The falling price of oil and the stabilization of the housing market are both good signs. But don't bank on a quick jobs rebound.
WASHINGTON - Despite the recent run of disappointing economic data, a broad range of experts and forecasters expect the economy to improve slightly in the coming months, thanks to lower oil prices and new signs of life from sectors like automobiles and housing.
Call it a firming up, if not quite a comeback.
Economists at many of the most-watched forecasting organizations, both public and private, expect growth to pick up through the summer and into the fall, although only to a pace broadly considered sluggish, if not dismal.
This week, Macroeconomic Advisers, an economic consultancy often cited by policymakers, estimated the annual rate of growth in the second quarter at just 1.2 percent -- well below the pace needed to reduce the unemployment rate.
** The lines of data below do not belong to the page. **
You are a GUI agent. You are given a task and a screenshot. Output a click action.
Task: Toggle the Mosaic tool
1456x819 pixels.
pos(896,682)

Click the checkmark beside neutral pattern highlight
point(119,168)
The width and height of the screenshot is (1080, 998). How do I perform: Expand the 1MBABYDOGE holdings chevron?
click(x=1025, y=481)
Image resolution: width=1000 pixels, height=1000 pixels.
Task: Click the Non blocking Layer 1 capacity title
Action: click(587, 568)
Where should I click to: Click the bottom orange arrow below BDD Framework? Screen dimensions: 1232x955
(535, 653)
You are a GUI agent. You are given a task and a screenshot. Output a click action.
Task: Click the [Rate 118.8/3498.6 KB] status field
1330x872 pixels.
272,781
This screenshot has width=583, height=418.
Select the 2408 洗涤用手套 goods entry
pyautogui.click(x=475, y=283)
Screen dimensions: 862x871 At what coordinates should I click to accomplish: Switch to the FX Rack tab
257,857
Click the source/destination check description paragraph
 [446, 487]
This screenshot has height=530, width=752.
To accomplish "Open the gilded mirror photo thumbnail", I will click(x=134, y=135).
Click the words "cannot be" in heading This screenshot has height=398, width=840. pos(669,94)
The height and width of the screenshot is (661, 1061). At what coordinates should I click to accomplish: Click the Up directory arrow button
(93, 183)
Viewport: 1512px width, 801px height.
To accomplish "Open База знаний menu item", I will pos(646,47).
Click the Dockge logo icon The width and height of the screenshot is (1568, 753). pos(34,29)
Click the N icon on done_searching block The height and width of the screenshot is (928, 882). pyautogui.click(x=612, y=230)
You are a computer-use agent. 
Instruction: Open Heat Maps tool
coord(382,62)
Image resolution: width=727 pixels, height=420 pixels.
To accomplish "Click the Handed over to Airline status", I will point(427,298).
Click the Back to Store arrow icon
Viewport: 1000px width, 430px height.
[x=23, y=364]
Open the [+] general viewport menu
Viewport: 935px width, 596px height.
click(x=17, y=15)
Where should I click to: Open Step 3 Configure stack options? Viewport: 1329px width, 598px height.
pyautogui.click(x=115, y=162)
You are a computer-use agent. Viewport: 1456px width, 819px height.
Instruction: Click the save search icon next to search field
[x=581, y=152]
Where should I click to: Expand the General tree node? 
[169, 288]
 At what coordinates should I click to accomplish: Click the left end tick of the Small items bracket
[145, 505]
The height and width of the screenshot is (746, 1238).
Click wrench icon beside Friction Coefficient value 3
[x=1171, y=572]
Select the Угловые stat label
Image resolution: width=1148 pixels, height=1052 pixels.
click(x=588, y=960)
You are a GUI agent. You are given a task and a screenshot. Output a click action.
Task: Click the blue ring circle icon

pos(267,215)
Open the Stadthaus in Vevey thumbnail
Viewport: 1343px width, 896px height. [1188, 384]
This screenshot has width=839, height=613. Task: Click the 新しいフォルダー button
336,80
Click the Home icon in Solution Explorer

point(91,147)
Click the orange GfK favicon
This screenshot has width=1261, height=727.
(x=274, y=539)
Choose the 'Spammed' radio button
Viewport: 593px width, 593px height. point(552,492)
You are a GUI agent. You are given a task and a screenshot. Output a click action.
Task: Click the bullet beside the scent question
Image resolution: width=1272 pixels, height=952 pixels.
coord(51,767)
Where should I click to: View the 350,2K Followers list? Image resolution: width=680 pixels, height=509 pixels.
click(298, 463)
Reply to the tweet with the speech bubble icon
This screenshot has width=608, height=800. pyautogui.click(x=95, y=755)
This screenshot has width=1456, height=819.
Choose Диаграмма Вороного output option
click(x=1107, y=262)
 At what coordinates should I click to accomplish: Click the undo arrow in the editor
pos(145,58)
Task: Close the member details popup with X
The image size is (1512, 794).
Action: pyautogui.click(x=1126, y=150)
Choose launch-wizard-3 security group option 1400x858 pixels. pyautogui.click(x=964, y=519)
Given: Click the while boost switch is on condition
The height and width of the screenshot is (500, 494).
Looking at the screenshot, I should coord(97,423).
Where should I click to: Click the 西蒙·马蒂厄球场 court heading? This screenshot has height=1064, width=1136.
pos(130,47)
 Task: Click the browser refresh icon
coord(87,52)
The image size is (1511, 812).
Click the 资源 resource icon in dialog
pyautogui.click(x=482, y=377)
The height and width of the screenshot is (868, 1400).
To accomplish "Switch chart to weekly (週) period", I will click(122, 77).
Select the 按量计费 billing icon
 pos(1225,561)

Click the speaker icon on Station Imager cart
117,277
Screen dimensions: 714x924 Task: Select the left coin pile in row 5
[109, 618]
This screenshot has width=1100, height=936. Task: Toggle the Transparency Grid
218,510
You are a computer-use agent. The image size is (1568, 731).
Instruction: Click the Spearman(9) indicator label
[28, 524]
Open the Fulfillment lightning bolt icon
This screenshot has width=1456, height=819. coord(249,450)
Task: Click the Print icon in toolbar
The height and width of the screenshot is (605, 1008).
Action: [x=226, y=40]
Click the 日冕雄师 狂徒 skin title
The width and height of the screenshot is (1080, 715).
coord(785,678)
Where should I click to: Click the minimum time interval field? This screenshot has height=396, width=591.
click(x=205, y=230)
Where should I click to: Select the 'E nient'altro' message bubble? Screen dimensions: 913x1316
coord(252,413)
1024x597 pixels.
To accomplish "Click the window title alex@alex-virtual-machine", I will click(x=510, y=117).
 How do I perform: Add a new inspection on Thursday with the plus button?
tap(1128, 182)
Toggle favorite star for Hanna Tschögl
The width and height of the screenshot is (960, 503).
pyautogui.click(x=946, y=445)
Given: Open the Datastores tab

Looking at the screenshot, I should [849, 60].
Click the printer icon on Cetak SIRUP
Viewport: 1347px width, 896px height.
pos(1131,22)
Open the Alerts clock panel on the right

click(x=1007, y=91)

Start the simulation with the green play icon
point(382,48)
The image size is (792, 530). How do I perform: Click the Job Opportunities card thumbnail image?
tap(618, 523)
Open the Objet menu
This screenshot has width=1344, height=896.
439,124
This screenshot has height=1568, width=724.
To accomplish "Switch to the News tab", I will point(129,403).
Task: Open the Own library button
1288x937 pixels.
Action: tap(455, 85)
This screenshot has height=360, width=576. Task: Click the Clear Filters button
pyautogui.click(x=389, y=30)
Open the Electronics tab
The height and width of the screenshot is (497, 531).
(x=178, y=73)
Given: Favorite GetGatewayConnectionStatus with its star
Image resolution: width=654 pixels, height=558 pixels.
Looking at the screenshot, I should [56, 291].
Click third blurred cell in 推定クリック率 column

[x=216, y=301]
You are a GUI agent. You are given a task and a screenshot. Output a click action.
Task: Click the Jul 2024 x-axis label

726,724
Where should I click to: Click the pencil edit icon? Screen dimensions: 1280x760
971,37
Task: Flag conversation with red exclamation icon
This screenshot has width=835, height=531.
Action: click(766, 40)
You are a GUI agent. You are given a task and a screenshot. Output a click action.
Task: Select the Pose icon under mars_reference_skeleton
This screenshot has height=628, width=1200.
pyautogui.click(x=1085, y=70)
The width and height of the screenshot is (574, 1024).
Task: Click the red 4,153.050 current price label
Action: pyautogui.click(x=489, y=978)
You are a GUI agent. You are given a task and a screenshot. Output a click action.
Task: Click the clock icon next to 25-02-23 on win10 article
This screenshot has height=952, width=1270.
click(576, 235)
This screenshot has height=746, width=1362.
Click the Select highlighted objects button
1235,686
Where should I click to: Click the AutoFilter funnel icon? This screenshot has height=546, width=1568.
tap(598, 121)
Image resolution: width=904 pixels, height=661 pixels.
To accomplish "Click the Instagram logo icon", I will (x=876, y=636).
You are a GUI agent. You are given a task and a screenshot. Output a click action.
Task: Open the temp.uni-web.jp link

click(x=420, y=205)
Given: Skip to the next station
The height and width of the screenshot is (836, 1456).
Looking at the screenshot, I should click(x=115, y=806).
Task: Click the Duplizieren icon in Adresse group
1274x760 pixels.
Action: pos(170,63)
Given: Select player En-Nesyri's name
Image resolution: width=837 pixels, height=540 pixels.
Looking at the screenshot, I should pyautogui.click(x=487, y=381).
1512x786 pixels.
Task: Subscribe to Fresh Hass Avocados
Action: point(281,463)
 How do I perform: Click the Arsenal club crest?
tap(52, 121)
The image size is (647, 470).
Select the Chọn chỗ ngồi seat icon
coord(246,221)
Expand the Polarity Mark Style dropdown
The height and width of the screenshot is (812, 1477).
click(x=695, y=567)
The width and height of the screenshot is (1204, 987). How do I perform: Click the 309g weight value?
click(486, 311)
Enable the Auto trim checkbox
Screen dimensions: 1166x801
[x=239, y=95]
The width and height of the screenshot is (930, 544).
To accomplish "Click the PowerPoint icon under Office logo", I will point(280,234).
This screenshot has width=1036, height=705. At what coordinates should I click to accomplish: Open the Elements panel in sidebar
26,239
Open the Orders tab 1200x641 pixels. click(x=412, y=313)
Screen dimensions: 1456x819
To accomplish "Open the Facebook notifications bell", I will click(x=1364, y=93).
But the firm also projected growth to accelerate to around 2.4 percent in the third quarter.
"The pace of economic growth is picking up, but not to a rate that is very robust," said Joel Prakken, the chairman of Macroeconomic Advisers. "It certainly is no great shakes."
Forecasters, including those at the Federal Reserve, have been overly optimistic at several points during the slump of the past few years, of course. But the recent fall in oil prices and the stabilization of the housing market do give some gravitas to the current predictions.
Thursday, the Labor Department reported that new claims for jobless benefits dropped to their lowest level in four years, at 350,000 a week. Analysts said they were unsure how much of the decline stemmed from an actual improvement, as opposed to temporary factors in the auto industry.
The pace of economic growth will have huge implications for a country still trying to emerge from the worst downturn in 70 years amid a presidential campaign that will most likely turn on the economy.
U.S. growth began to surge in late 2011 and early 2012, before slowing significantly in the spring. Some of the recent headwinds -- like a re-escalation of the eurozone crisis, households paying down their debt and a falloff in growth in big emerging markets -- remain.
With tax increases and across-the-board government budget cuts looming at the end of the year -- unless Congress acts to change the law -- some economic experts are wary.
But other headwinds have started to fade, leading some economists to believe that jobs and growth numbers will track up modestly.
Perhaps most significant is the falling price of oil. Gas prices rose steadily from January through March on concerns over a confrontation with Iran as the United States and its allies cut the producer out of the petroleum market. But tensions have faded, and gas prices have fallen to $3.38 a gallon Thursday from above $3.90 a gallon in April, which has left more money in consumers' wallets and businesses' ledgers. Every penny that the price of gas falls leaves about $1 billion in U.S. pockets over the course of a year, economists estimate.
The lower gas prices "will take a few months to show up" in consumer spending and confidence numbers, said Prakken of Macroeconomic Advisers. But it should lead to higher sales for businesses and greater optimism among households.
Economists pointed to surging new car sales as a good economic indicator: a sign that households are confident enough to make a major purchase and that they are accessing the credit markets.
Moreover, there are accumulating signs that housing has turned around, perhaps auguring a rise in residential investment, an upturn in construction jobs and growing sales.